Os preços ao consumidor e no âmbito da construção civil contribuíram no sentido de frear um impulso maior do Índice Geral de Preços - Mercado (IGP-M), que subiu 1,16% na primeira prévia de março (contra 0,22% na apuração de fevereiro) impulsionado pelo atacado, segundo a Fundação Getulio Vargas (FGV).

Os dois indicadores desaceleraram na passagem do mês. No caso do Índice de Preços ao Consumidor (IPC), a taxa migrou de 0,58% na primeira prévia de fevereiro para 0,51% em igual período de março. Segundo a FGV, cinco das oito classes de despesa apuradas no índice desaceleraram.

O destaque ficou com o grupo Educação, Leitura e Recreação (2 10% para -0,35%), com o alívio nos preços dos cursos formais (2 61% para -0,01%). Apesar disso, a alimentação ganhou força e subiu 0,99% na prévia divulgada nest6a quarta-feira, contra 0,13% na apuração de fevereiro.

A principal contribuição veio de hortaliças e legumes (-3,26% para 9,16%). Itens como tomate (-12,71% para 19 46%) e batata-inglesa (-11,20% para 13,53%) tiveram papel importante para essa aceleração.

As outras quatro classes de despesa que desaceleraram foram Despesas Diversas (2,37% para 0,53%), Habitação (0,61% para 0 45%), Saúde e Cuidados Pessoais (0,42% para 0,33%) e Comunicação (0,25% para 0,14%).

Os itens que contribuíram para estes movimentos foram cigarros (4,44% para 0,05%), eletrodomésticos (2,65% para -0,62%), salão de beleza (1,17% para 0,12%) e tarifa de telefone móvel (0,64% para 0,04%), respectivamente.

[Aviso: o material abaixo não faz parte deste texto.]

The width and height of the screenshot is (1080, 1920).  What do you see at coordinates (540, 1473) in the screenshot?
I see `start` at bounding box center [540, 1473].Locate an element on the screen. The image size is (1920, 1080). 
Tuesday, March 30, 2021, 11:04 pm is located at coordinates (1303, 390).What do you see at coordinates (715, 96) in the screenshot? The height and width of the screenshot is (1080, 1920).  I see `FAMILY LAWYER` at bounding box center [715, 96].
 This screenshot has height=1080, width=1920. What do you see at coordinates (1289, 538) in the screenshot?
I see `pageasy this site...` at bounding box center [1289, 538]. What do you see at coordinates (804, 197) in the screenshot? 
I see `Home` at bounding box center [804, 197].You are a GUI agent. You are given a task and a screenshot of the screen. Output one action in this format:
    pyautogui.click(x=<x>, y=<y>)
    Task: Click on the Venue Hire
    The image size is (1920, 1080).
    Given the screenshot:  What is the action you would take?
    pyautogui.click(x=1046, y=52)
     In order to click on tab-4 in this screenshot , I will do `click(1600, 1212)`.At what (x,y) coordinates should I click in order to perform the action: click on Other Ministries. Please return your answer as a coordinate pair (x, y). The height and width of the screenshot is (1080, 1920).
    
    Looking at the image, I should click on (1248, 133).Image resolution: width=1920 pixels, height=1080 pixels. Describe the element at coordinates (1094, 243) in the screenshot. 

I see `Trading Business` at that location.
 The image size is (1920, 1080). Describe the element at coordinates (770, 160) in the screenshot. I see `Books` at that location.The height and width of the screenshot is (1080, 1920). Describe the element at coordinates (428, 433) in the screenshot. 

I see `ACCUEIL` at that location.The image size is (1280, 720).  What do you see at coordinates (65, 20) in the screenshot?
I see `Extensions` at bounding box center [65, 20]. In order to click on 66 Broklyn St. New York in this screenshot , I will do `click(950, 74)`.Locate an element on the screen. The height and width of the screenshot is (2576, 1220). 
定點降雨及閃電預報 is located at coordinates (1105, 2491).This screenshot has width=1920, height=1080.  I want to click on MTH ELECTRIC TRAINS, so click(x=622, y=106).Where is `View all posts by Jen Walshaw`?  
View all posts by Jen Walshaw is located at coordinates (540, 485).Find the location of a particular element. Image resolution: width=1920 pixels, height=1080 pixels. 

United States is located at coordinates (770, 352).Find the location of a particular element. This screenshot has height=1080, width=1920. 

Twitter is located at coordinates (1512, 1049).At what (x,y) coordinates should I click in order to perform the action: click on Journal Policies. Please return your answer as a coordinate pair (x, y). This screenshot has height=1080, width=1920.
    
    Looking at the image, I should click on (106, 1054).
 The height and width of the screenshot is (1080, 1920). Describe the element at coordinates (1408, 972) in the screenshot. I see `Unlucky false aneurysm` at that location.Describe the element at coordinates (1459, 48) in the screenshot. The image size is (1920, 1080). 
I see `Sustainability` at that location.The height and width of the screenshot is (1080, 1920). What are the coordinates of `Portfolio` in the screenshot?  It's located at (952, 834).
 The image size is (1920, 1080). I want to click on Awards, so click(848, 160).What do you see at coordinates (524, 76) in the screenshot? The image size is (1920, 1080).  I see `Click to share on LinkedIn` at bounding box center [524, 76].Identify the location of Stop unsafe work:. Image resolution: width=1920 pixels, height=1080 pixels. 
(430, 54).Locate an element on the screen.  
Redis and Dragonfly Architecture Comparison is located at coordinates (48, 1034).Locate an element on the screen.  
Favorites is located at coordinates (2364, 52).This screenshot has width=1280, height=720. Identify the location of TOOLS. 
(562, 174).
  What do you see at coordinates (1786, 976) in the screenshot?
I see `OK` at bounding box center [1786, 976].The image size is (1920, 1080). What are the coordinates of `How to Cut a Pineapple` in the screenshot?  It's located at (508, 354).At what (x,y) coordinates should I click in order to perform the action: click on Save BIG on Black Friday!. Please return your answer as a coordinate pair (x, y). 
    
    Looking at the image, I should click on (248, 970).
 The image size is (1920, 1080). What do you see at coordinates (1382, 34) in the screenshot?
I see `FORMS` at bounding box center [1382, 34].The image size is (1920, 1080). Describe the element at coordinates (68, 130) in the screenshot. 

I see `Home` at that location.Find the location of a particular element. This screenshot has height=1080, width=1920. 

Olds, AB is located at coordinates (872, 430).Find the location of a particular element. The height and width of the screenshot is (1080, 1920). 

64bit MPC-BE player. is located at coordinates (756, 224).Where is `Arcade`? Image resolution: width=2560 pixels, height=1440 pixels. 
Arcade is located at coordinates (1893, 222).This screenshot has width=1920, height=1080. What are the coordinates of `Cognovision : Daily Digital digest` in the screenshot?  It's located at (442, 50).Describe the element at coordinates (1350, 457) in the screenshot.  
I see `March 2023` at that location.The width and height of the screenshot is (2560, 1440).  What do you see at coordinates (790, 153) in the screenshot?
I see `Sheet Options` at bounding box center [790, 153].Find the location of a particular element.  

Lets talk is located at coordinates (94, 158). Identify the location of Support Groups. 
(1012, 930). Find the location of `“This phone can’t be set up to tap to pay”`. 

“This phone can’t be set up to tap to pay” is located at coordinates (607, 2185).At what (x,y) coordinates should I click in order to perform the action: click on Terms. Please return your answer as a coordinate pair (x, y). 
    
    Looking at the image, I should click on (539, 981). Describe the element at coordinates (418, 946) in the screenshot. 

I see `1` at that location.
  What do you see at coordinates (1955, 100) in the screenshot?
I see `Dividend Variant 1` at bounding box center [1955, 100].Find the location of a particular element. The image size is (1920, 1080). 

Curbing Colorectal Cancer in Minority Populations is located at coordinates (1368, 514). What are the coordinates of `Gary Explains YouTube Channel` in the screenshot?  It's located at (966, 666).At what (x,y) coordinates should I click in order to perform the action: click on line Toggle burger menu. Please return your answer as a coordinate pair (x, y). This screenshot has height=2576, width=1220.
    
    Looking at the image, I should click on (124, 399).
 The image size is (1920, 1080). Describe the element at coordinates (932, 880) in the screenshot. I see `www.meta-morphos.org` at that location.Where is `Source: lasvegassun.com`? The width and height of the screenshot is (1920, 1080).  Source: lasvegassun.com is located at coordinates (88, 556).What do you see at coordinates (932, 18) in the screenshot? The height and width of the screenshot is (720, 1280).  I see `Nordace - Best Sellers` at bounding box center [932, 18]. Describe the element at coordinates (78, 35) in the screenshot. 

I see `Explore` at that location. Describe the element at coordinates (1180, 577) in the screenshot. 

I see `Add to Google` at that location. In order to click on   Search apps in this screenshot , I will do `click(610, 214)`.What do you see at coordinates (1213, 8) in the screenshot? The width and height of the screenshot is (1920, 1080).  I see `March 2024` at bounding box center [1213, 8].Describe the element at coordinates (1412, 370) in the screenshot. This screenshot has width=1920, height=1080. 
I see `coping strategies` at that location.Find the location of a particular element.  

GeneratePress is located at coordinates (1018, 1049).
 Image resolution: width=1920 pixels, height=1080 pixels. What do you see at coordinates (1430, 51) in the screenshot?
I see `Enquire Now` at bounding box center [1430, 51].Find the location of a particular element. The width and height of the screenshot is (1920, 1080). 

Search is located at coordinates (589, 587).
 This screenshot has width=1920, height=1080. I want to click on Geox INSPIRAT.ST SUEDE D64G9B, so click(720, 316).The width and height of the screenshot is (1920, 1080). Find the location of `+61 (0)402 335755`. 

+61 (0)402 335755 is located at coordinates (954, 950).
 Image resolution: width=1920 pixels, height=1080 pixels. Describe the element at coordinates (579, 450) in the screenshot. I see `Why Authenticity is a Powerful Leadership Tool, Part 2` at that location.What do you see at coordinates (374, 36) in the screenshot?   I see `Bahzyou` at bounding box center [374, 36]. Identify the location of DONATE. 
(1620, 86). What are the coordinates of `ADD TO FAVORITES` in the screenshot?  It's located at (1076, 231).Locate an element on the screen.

Em contrapartida, além de alimentação, aceleraram Transportes (0 68% para 0,79%) e Vestuário (-0,31% para -0,18%), puxados por tarifa de ônibus urbano (0,70% para 1,23%) e roupas (-0,60% para -0,41%), respectivamente.

Já o Índice Nacional de Custo da Construção (INCC) subiu 0,21%, menos da metade da taxa verificada na primeira prévia de fevereiro (0,54%).

A principal influência foi a estabilidade no custo da mão de obra, ante variação de 0,50% no mês passado. O índice relativo a Materiais, Equipamentos e Serviços desacelerou de 0,59% para 0,44% no período.